#### DOCUMENT SEGMENT
****************************************

House Ag Committee field hearing focuses on Idaho’s diversity

By Agri-Pulse Staff

© Copyright Agri-Pulse Communications, Inc.

Nampa, ID May 1 – House Agriculture Committee Chair Collin Peterson (D-MN) held a field hearing in Nampa, Idaho to review U.S. agriculture policy in preparation for writing the 2012 farm bill. This was the second in a series of hearings scheduled across the country to consider new ideas regarding federal food and farm policy.


According to U.S. Department of Agriculture statistics, Idaho ranks first in the nation among states growing potatoes and second in harvested vegetables for sale. More than 900,000 acres of land in Idaho are enrolled in USDA conservation programs.


About 100 members of the community attended the hearing, including local agriculture producers and leaders. House Agriculture Committee Members attending the hearing included: Chairman Peterson, Ranking Member Lucas, Congresswoman Stephanie Herseth Sandlin of South Dakota, Congressman Jim Costa of California, and Congressman Walt Minnick of Idaho. Congressman Mike Simpson of Idaho, who serves on the House Appropriations Committee, also attended the hearing.  


“Idaho agriculture has long been innovative and at the forefront of the industry. I am pleased that our leaders had the opportunity to share their experiences and showcase the diversity of the Idaho agricultural community at today’s hearing,” Congressman Minnick said.

****************************************

#### JOB 1
Return the passage of the Idaho farm bill hearing article between "About 100 members" and "Congressman Minnick said.", inclusive, copied word for word.
#### JOB 2
Resume the article on the Idaho farm bill field hearing from the point where it stops.

#### COLLECTED DATA
****************************************

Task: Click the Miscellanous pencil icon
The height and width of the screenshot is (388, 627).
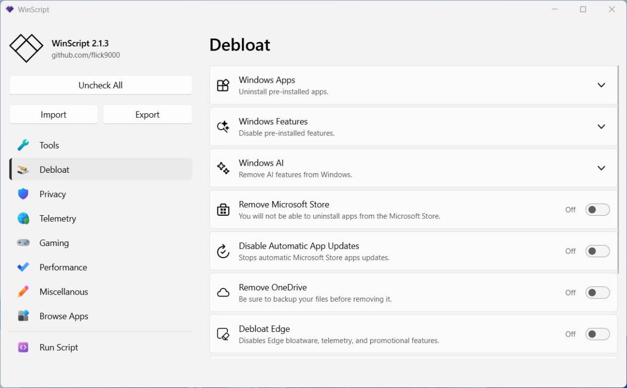Action: (x=23, y=292)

****************************************

#### TASK OUTPUT 1
About 100 members of the community attended the hearing, including local agriculture producers and leaders. House Agriculture Committee Members attending the hearing included: Chairman Peterson, Ranking Member Lucas, Congresswoman Stephanie Herseth Sandlin of South Dakota, Congressman Jim Costa of California, and Congressman Walt Minnick of Idaho. Congressman Mike Simpson of Idaho, who serves on the House Appropriations Committee, also attended the hearing.  


“Idaho agriculture has long been innovative and at the forefront of the industry. I am pleased that our leaders had the opportunity to share their experiences and showcase the diversity of the Idaho agricultural community at today’s hearing,” Congressman Minnick said.

#### TASK OUTPUT 2
With representatives from a wide variety of conventional and organic production systems testifying, the opinions ranged from the need for comprehensive immigration reform to concern about increased environmental regulations.


“Failing to provide for orderly flows of greatly-needed workers has the potential to create enormous economic consequences for our industry and do very little to enhance our border protection,” said Jerome, ID. Adrian Boer, dairy farmer representing the Idaho Dairymen’s Association.


Charles Lyons with the Idaho Cattle Association complained that conservation and environmental regulations are extremely burdensome. He said that conservation dollars shouldn’t go to “extremist environmental group” that do nothing more than lock up grazing land. He also aid he wants to get rid of ethanol subsidies, which drive up feed costs.


Although several members of the House Agriculture Committee have expressed an interest in redirecting direct payments to other parts of the farm safety net, Scott Brown, president of the Idaho Grain Producers Association, wants to stay the course.


“The direct payment has served as a stimulus program for Idaho’s many rural families and communities,” he emphasized.  “Direct payments translate into farmers purchasing equipment, seed, chemicals, parts, and fuel. Ultimately, that means jobs, which rural areas desperately need to exist.”


Brown also expressed concern about proposed cuts in the crop insurance program.

“We understand and agree with the Administration’s desire to find budget savings, however, the proposed cuts have IGPA very concerned,” he added.


Shoshone, ID. Organic producer Fred Brossy suggested changes in the Environmental Quality Incentive Program (EQIP) to make it more workable for organic producers.


“The organic EQIP program would better serve organic farmers if it were redesigned to enhance whole systems instead of focusing on specific problems. It would also help if it were geared more toward smaller farmers, who measure their production in square feet rather than acres,” added Brossy.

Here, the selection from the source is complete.